### Input for this task
* * * * *
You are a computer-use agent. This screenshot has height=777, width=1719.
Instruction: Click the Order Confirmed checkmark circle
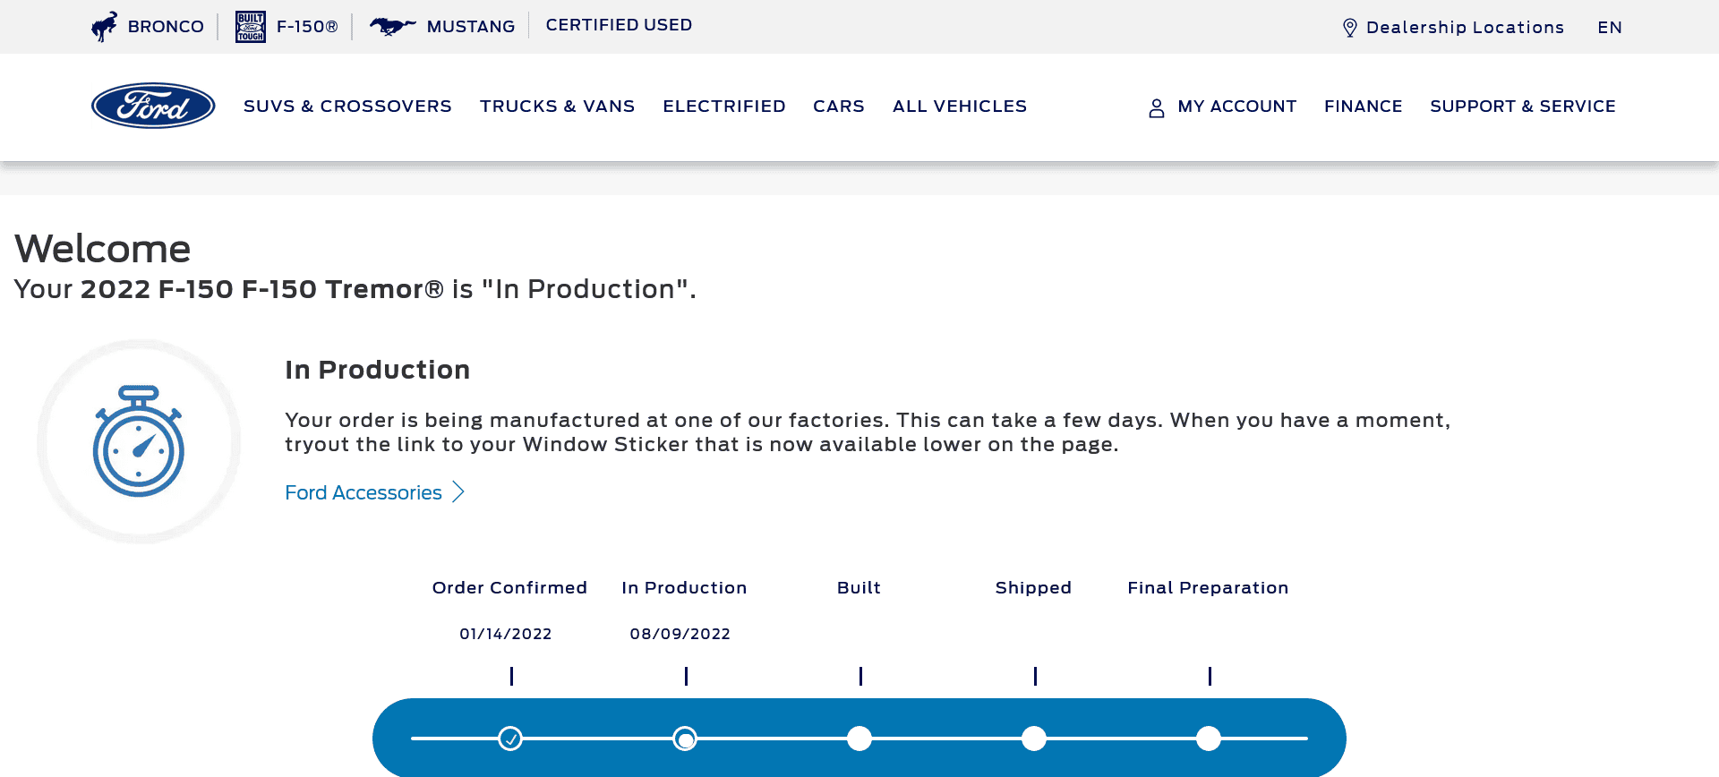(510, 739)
* * * * *
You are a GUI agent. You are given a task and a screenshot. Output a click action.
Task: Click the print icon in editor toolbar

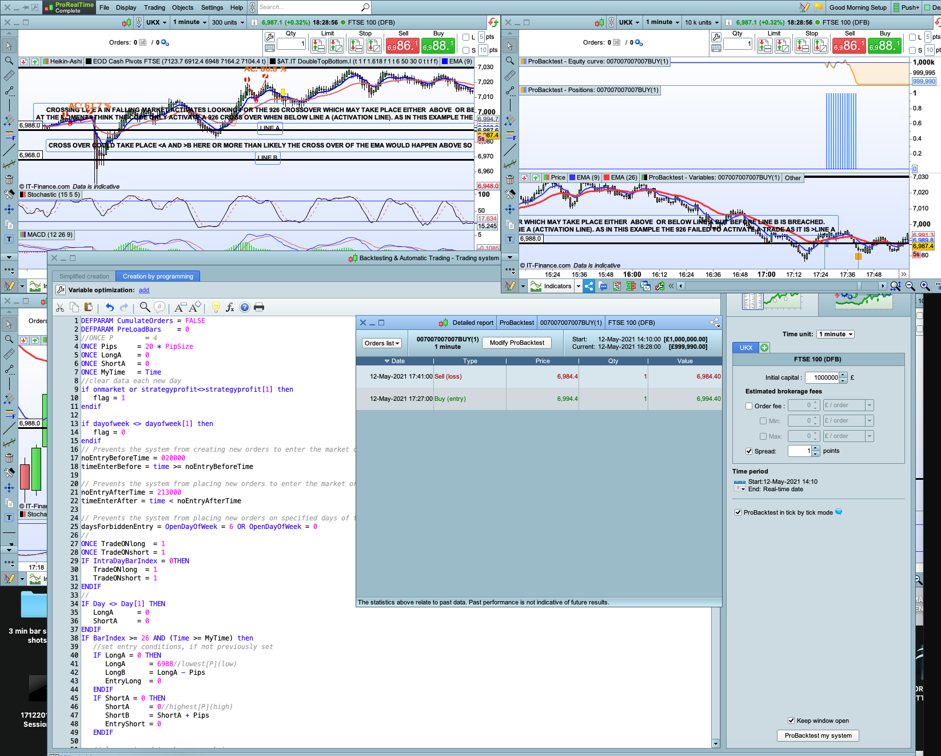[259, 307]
* * * * *
### Exercise objective
Go through the entries above and copy each line holding the string "agent".

### Task output
You are a computer-use agent. This screenshot has height=777, width=1719.
You are a GUI agent. You are given a task and a screenshot. Output a click action.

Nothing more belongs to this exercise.